Kabarbetawi.id, Jakarta – “Jangan pernah malu bilang kalau, hey, gue anak Betawi lho. Karena, ya, kita itu sekeren itu.”
Kalimat penuh semangat itu diucapkan oleh Sandi F. Aditya, BIB., MPBS, putra dari Prof. Sylviana Murni, saat membagikan pengalamannya sebagai diaspora Betawi yang kini sedang menempuh pendidikan S3 di University of Turku, Finlandia.
Pesan inspiratif tersebut disampaikan Sandi melalui tayangan video dalam kegiatan Focus Group Discussion (FGD) “Diaspora Anak Betawi” yang digelar oleh Permata MHT di Hotel Mega Anggrek, Kemanggisan, Palmerah, Jakarta Barat, pada Jumat (24/10/2025).
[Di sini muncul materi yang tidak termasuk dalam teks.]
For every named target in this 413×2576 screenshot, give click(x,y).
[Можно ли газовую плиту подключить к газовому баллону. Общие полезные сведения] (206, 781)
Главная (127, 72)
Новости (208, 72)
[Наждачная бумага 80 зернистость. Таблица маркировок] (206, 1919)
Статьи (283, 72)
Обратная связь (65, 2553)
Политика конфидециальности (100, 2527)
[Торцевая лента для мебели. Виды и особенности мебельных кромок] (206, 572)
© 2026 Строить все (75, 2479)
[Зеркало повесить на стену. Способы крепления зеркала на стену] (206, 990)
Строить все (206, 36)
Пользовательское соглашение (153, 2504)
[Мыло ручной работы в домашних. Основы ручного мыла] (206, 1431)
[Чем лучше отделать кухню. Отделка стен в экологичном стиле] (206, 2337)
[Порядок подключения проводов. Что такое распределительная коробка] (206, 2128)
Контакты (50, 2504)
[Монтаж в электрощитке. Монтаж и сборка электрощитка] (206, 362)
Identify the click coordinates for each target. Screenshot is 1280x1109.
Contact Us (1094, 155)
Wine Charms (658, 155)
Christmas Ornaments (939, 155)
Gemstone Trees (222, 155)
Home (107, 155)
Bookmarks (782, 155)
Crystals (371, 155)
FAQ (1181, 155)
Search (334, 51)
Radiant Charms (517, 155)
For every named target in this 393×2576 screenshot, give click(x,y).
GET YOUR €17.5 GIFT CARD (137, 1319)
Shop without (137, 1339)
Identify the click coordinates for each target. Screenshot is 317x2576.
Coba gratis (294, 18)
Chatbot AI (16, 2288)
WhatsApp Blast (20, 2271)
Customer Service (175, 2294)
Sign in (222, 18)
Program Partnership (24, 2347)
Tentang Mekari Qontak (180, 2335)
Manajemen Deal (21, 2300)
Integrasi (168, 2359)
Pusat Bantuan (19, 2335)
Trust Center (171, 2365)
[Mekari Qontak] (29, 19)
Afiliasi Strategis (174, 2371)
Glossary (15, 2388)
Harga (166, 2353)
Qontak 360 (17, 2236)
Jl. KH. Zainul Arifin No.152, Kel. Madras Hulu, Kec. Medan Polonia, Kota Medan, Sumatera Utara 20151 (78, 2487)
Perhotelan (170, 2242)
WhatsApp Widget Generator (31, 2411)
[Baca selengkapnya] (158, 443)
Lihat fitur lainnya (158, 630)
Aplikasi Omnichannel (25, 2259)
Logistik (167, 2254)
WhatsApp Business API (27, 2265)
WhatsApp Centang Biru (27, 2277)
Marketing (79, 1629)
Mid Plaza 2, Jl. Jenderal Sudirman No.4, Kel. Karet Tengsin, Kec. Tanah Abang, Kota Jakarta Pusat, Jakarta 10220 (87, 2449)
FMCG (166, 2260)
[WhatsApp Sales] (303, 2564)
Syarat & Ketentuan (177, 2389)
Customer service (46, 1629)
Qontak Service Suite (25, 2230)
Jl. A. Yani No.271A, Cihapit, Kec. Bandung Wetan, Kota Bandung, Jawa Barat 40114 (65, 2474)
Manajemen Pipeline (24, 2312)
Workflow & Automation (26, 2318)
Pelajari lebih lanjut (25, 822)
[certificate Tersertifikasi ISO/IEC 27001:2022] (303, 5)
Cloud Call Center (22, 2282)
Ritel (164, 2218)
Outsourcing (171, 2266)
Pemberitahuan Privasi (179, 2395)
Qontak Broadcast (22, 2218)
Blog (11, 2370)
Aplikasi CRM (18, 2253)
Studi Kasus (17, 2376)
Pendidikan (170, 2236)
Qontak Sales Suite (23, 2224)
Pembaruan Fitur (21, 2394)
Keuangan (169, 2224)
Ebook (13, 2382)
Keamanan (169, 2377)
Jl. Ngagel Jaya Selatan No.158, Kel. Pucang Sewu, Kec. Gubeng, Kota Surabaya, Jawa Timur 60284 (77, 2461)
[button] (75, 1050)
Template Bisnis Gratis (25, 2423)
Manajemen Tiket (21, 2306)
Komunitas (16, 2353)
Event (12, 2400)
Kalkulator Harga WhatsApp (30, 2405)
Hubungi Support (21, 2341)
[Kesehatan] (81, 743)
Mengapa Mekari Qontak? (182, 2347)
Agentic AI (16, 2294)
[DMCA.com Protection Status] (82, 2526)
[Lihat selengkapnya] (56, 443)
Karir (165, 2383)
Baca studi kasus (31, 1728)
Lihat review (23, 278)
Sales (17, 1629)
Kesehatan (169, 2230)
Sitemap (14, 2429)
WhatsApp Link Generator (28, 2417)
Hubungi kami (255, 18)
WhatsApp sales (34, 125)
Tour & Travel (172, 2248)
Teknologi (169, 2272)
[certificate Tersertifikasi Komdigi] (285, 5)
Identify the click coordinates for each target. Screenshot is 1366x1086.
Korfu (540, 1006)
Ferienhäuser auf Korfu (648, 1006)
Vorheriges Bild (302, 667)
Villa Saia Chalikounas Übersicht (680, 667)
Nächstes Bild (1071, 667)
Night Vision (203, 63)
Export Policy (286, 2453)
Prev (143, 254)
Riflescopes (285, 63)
Dalam paparannya, Sandi menceritakan perjalanan pendidikannya yang membawanya hingga ke luar negeri. Sebelumnya, ia menempuh pendidikan S1 dan S2 di Selandia Baru, lalu melanjutkan S3 di Australia, dan kini berada di Finlandia untuk riset doktoralnya.
“Saya lahir dan besar di Jakarta dari keluarga Betawi tulen. Alhamdulillah, saya dapat kesempatan untuk belajar melanglang buana. Tapi di mana pun saya berada, rasa bangga sebagai orang Betawi tidak pernah luntur,” ujar Sandi dalam rekaman tersebut.
Sandi menyoroti pentingnya pendidikan dan keterlibatan global anak-anak Betawi di era menuju Indonesia Emas 2045. Ia menyebut, berdasarkan data, etnis Betawi masuk dalam 10 besar suku di Indonesia dengan persentase sarjana terbanyak.
“Artinya, fondasi kita sudah kuat. Tinggal bagaimana kita manfaatkan peluang, baik beasiswa dalam maupun luar negeri, untuk terus menuntut ilmu,” katanya.
Menurutnya, posisi masyarakat Betawi yang tumbuh di Jakarta, sebagai kota besar dan melting pot berbagai budaya memberikan modal besar untuk bersaing secara global.
“Kalau kita bisa survive di Jakarta, kayaknya kita bisa hidup di mana aja,” tutur Sandi sambil tersenyum.
Selain soal peluang, Sandi juga menyinggung tanggung jawab diaspora Betawi dalam menjaga identitas budaya dan berperan sebagai duta budaya Indonesia di luar negeri. Ia menyebut banyak contoh keberhasilan anak-anak Betawi di dunia internasional, mulai dari inspektur keamanan nuklir di Jepang hingga komunitas Betawi di Qatar dan New York.
Menariknya, Sandi juga bercerita soal inovasi pantun Betawi berbasis teknologi yang dikembangkannya bersama mahasiswa.
“Saya dan mahasiswa sempat bikin prototipe pantun yang bisa diakses lewat WhatsApp. Jadi tinggal ketik tema dan konteksnya, nanti keluar pantun otomatis,” ungkapnya bangga.
Di akhir pesannya, Sandi mengingatkan para generasi muda Betawi untuk tetap rendah hati, berprestasi, dan tidak melupakan asal-usulnya.
“Kita harus bisa bawa pulang hal-hal baik untuk bikin Betawi makin canggih. Jangan pernah malu bilang, gue anak Betawi, karena kita sekeren itu,” tutupnya.